Problem requirements:
In the data below, find the line containing "Expand the 初始化 section", then set down that line and every later line up to and including the line containing "Open the shopping cart purchase icon", exactly.

Material provided:
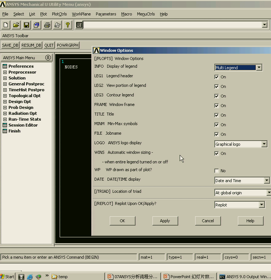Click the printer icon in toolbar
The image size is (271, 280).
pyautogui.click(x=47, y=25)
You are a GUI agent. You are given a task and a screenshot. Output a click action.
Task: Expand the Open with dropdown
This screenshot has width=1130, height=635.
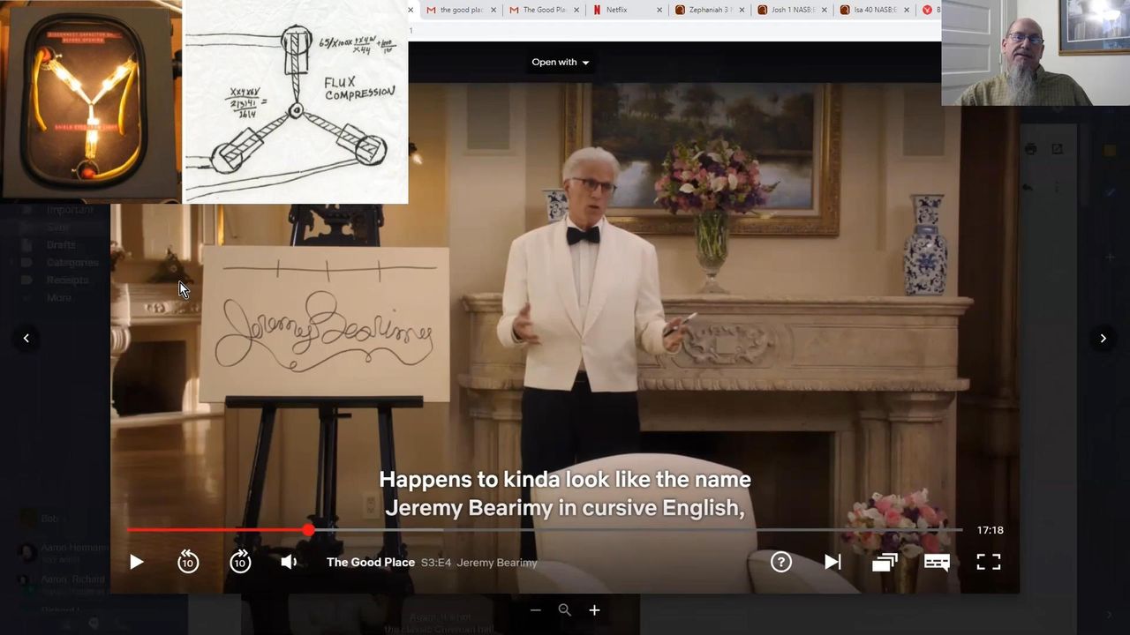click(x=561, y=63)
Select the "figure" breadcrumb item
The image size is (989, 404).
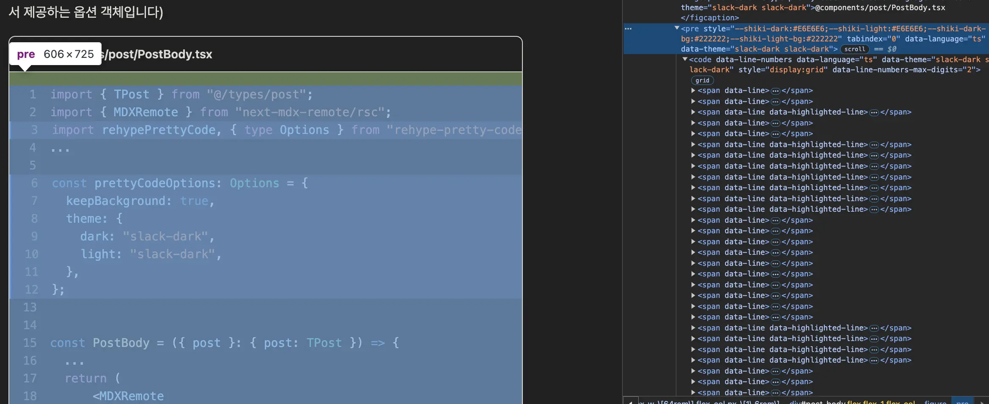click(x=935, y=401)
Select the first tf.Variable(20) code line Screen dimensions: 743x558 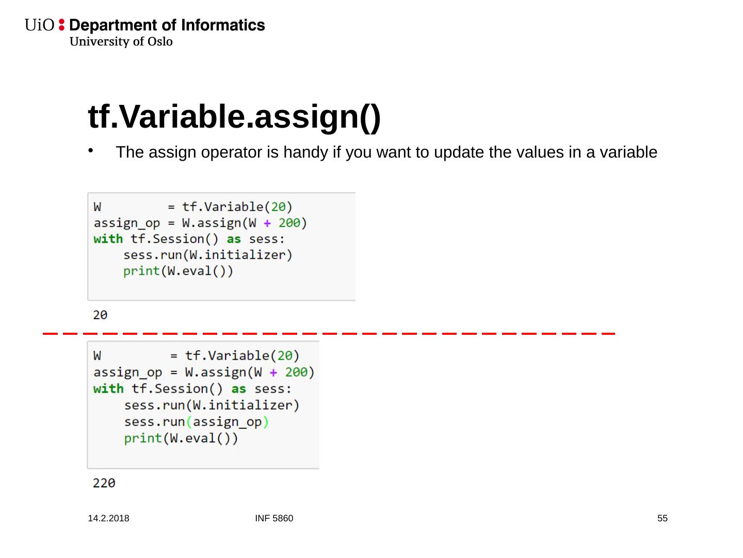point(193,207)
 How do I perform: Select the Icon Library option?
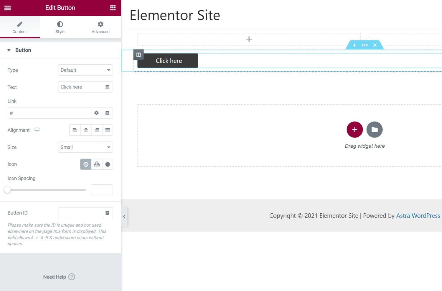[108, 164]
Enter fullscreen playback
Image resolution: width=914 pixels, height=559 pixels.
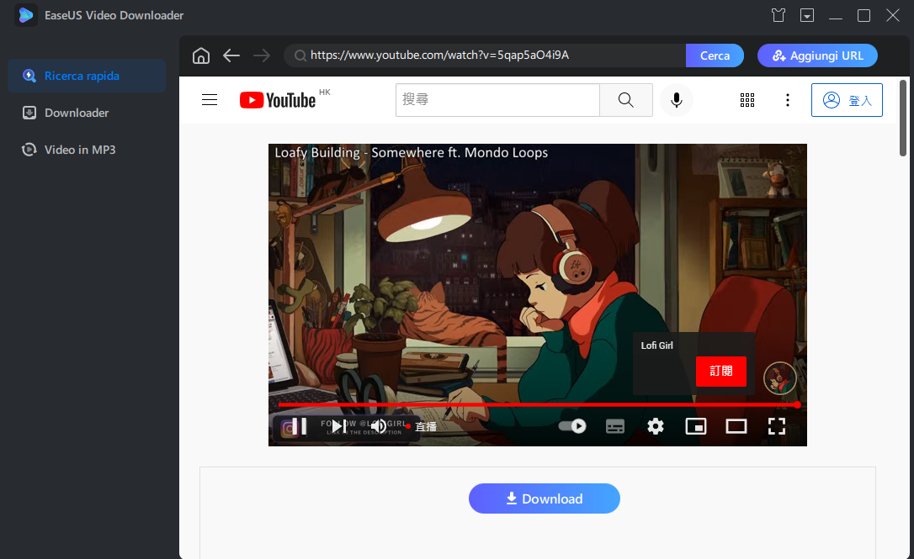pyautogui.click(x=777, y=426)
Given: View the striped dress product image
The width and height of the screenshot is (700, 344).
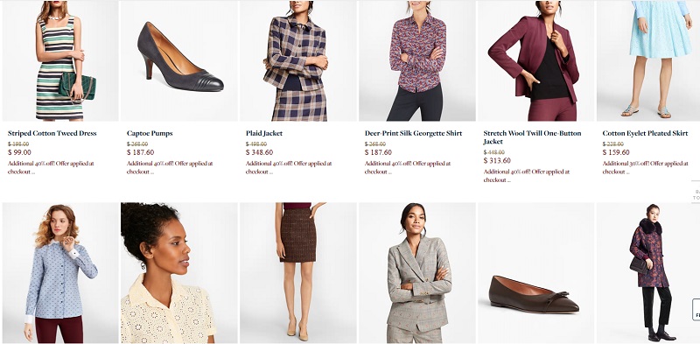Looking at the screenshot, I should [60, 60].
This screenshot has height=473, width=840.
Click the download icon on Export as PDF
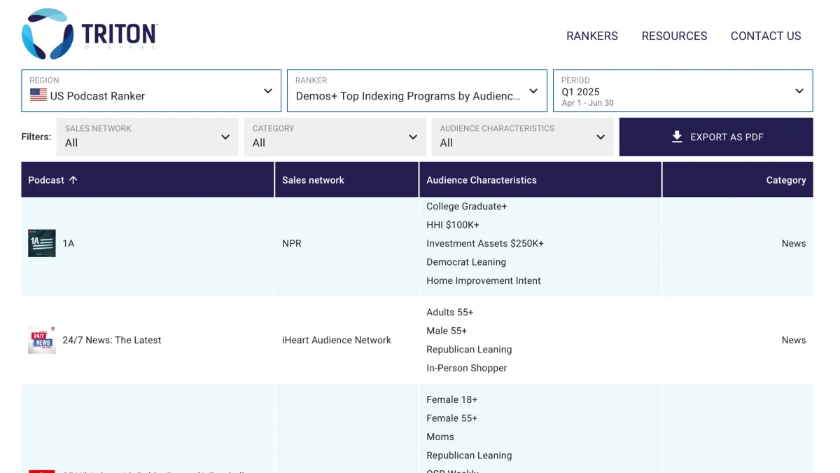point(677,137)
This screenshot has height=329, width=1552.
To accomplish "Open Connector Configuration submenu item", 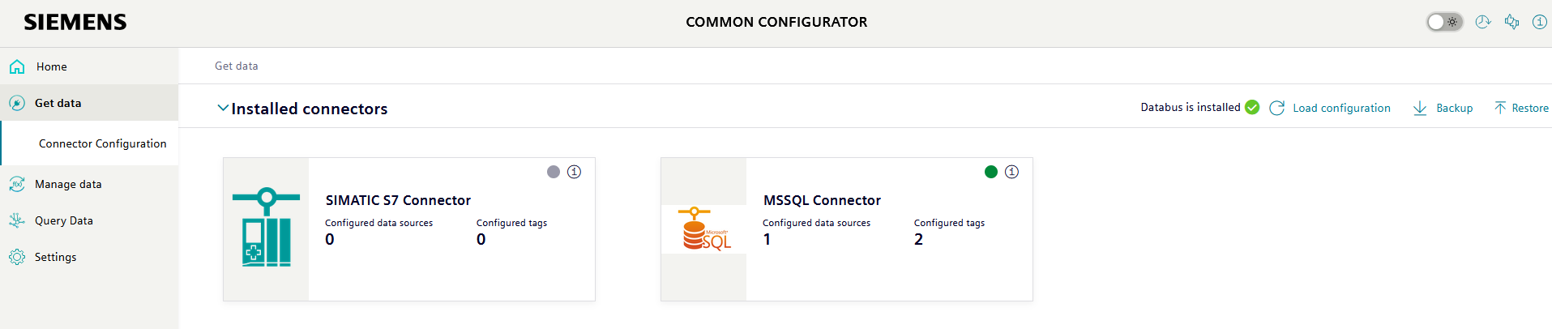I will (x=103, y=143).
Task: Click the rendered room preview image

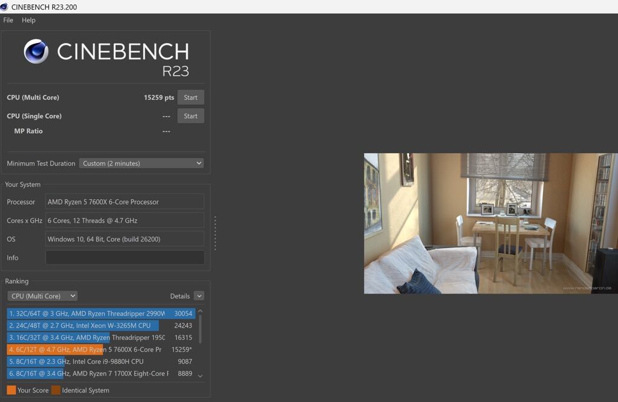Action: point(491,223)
---
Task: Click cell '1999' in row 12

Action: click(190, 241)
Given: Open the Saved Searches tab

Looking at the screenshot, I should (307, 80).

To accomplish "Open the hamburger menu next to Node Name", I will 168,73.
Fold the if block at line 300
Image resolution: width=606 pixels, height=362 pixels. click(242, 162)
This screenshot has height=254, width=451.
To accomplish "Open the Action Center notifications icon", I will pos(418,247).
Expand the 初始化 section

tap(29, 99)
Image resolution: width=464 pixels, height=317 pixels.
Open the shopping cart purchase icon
--
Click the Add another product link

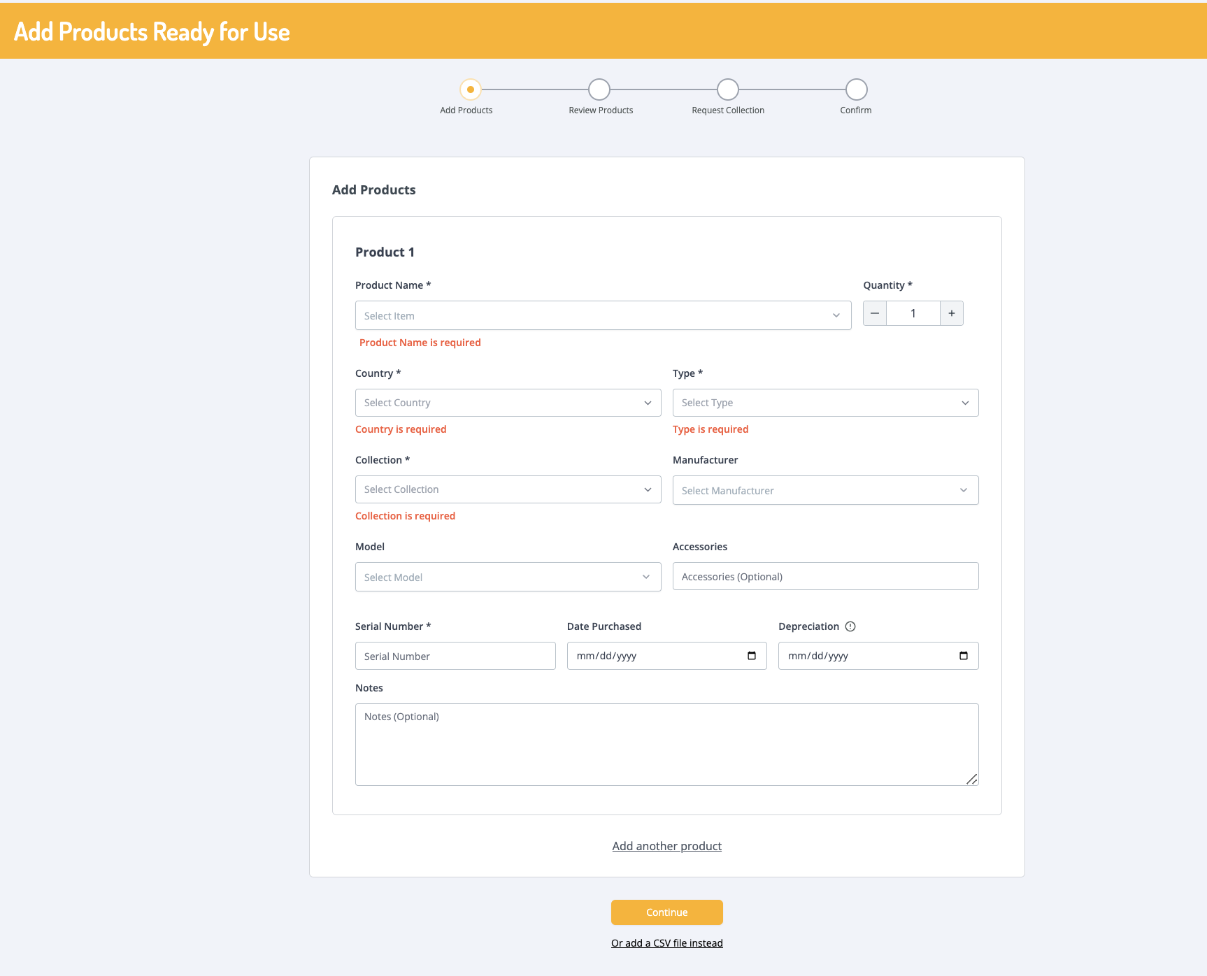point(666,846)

Response:
Expand the 初始化 section

tap(29, 99)
Image resolution: width=464 pixels, height=317 pixels.
Open the shopping cart purchase icon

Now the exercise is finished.